Actually, that’s my point. It’s pretty easy to define current electricity as moving electrons, but such a pat definition is not possible with magnets. And while it’s true that magnetic fields pretty much follow certain rules, it isn’t always possible or obvious to predict what those rules are in every case. For instance, drop a strong magnet down a close-fitting non-magnetic copper tube and try to explain the result by means of magnetic fields alone…
But that’s a completely inadequate explanation of electricity. You don’t have to have moving electrons, you don’t even need electrons at all. The electrons moving in a wire are not what transfer the electrical energy - their movement is a result of the electric field in/around the wire, and it’s the field that carries the energy. What is a field, really? I don’t know.
So what happens if you drop a magnet down a copper tube? Whatever it is, is it not perfectly explained by classical Maxwell’s equations?

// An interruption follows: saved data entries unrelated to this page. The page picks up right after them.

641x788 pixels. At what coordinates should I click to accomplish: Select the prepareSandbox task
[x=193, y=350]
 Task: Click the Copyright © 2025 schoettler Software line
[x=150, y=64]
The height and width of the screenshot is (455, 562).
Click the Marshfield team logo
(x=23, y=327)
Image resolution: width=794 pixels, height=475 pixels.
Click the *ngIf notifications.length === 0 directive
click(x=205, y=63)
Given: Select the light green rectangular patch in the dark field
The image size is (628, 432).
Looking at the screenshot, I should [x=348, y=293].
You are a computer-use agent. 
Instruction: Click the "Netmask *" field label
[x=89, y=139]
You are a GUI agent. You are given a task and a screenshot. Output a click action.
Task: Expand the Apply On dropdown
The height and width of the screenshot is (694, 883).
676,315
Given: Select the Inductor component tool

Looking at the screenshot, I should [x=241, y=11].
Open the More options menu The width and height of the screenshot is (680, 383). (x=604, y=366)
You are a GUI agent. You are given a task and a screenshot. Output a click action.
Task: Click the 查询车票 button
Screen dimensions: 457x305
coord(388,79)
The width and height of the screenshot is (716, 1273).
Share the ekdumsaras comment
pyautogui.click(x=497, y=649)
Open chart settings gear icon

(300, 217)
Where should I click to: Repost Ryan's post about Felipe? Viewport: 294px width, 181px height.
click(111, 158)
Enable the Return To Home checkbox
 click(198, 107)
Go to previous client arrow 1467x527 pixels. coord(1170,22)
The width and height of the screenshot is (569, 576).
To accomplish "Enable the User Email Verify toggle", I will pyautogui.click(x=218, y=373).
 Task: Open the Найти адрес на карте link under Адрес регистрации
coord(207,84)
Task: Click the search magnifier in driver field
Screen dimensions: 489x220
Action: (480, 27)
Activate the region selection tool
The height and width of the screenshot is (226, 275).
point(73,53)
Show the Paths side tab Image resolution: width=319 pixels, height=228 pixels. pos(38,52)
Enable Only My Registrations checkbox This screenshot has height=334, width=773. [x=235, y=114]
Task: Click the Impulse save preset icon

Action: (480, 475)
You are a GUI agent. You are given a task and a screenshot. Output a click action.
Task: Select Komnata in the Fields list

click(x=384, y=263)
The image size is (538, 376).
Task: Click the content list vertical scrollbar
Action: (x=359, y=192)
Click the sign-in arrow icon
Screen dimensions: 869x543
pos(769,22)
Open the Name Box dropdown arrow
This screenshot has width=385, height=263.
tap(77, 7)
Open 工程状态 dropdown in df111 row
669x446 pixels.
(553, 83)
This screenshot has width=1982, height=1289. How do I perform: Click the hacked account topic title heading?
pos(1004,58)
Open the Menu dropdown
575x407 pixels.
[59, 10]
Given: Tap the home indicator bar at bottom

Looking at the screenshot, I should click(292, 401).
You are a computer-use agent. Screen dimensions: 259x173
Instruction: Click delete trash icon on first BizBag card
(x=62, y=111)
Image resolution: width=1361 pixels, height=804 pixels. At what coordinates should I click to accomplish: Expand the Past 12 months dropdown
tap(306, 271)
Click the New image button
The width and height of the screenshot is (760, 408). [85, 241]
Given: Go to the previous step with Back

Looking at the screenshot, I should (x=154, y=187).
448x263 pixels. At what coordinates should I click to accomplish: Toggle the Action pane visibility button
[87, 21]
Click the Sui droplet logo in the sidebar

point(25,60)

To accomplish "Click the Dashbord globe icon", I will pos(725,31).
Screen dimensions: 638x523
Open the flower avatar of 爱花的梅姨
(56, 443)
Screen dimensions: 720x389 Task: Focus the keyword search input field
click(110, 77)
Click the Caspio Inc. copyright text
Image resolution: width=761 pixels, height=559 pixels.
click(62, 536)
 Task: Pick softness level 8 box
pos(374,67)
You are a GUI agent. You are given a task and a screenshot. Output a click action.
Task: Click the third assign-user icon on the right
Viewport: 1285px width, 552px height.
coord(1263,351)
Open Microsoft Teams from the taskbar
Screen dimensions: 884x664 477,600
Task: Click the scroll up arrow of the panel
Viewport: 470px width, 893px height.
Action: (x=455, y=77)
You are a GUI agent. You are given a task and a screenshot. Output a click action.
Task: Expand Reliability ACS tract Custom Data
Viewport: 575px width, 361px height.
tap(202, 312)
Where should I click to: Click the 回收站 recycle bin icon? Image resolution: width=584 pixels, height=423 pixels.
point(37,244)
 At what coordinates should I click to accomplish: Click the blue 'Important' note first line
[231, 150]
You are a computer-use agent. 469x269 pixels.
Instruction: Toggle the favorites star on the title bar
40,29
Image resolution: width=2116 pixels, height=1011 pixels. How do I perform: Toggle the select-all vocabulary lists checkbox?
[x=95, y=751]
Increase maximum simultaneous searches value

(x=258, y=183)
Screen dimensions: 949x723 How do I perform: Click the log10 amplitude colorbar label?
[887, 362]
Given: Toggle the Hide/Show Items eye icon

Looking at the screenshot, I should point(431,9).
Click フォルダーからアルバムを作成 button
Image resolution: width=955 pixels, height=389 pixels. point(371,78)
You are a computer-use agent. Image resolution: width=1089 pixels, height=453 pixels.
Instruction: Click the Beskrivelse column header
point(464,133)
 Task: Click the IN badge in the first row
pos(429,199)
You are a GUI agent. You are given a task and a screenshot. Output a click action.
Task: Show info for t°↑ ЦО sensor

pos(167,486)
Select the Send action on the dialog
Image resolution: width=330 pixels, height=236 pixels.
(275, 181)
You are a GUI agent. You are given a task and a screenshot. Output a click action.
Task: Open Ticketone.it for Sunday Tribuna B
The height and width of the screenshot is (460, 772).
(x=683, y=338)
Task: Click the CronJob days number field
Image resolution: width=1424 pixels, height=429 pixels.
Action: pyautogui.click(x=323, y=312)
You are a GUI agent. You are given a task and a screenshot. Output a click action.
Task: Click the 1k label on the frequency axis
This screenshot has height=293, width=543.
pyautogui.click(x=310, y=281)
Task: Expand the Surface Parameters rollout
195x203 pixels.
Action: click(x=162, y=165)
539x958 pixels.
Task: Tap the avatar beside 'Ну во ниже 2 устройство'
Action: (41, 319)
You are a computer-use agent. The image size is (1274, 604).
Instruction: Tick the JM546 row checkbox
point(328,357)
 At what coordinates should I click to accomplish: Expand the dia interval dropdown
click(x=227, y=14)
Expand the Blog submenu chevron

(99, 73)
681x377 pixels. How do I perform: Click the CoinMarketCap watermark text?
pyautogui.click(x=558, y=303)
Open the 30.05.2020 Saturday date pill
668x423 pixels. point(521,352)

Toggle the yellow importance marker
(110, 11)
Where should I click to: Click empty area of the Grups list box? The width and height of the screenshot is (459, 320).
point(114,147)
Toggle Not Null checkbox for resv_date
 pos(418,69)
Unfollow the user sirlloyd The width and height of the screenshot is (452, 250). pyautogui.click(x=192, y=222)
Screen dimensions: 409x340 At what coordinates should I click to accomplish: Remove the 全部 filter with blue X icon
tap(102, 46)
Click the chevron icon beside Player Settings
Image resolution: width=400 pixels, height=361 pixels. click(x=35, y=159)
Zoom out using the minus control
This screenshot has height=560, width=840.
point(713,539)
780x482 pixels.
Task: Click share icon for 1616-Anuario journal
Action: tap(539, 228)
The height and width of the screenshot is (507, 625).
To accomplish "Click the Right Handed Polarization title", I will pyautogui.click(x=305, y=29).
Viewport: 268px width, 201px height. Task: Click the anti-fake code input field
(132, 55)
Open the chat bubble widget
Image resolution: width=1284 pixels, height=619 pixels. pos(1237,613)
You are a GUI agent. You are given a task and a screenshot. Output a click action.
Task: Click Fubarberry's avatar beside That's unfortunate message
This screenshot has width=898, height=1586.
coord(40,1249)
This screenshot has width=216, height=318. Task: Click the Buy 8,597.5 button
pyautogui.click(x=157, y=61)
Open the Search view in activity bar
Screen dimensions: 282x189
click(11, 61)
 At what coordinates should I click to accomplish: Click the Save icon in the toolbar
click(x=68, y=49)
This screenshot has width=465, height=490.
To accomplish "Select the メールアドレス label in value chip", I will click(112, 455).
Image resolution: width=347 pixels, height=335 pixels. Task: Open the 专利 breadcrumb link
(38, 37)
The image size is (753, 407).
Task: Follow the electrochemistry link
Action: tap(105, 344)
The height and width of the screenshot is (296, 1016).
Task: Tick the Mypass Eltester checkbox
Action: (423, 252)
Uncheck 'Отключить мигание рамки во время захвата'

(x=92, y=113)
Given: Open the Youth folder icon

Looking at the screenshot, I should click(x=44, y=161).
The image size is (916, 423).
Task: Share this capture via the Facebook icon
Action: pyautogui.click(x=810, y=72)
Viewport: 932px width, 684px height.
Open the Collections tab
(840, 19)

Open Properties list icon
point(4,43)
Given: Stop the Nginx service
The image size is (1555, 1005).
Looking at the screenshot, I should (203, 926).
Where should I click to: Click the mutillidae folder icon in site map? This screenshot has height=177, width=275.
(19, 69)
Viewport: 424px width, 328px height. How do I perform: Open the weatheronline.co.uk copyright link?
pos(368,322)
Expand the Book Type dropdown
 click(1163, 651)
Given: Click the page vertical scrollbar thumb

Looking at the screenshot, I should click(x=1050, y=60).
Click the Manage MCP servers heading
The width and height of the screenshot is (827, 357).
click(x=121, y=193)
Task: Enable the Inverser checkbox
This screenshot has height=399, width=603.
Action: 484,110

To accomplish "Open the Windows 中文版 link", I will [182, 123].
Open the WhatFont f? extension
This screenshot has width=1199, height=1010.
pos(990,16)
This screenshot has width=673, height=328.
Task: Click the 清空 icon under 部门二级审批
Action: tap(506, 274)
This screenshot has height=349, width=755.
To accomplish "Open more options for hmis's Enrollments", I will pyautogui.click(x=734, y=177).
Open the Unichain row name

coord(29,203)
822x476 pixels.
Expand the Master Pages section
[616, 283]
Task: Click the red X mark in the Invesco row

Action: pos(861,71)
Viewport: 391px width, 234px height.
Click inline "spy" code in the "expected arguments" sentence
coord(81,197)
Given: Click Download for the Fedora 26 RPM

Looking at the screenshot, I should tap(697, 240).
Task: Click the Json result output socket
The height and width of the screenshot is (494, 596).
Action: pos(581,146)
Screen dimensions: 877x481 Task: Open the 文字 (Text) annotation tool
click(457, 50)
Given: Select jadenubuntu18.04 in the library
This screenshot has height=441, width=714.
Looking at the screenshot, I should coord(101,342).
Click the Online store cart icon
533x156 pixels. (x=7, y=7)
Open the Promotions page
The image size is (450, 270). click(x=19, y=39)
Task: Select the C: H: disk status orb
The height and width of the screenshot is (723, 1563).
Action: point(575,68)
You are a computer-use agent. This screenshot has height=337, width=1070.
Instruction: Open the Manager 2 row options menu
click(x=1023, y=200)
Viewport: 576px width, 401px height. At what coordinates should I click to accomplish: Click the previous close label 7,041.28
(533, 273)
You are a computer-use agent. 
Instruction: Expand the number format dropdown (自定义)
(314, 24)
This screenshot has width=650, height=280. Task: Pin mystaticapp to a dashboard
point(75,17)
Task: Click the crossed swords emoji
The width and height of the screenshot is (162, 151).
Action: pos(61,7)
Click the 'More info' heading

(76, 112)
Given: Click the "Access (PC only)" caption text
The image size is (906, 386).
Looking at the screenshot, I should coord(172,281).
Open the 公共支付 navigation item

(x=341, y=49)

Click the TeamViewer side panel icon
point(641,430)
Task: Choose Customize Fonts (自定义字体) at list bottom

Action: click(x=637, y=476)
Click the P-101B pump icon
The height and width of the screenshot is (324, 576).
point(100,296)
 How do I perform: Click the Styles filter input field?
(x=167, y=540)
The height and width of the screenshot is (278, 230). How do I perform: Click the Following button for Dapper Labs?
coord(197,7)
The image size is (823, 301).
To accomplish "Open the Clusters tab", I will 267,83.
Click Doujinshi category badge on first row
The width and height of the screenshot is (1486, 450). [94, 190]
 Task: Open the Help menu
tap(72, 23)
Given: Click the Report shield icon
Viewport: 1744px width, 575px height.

When you drop a magnet down a copper pipe, the flux of magnetic field though any given segment of the pipe is changing as the magnet moves. This changing flux sets up an electric field circling around the pipe, which in turn produces a current around the pipe. The induced current then causes a solenoidal magnetic field inside of the pipe, which field acts on the magnet inside, resulting in an upward force on the magnet. Because of this force, the magnet falls more slowly than it would under the influence of gravity alone-- which is exactly what is observed. If one goes further to determine the exact value of the induced current, upward force, etc., (which can be done), then the results will again agree with the observation of just how long it takes to fall through the pipe. You can’t explain it with just magnetic fields, but throw in Farady’s Law, electric fields, Ohm’s Law, and Newton’s Second Law, and you can explain it just fine.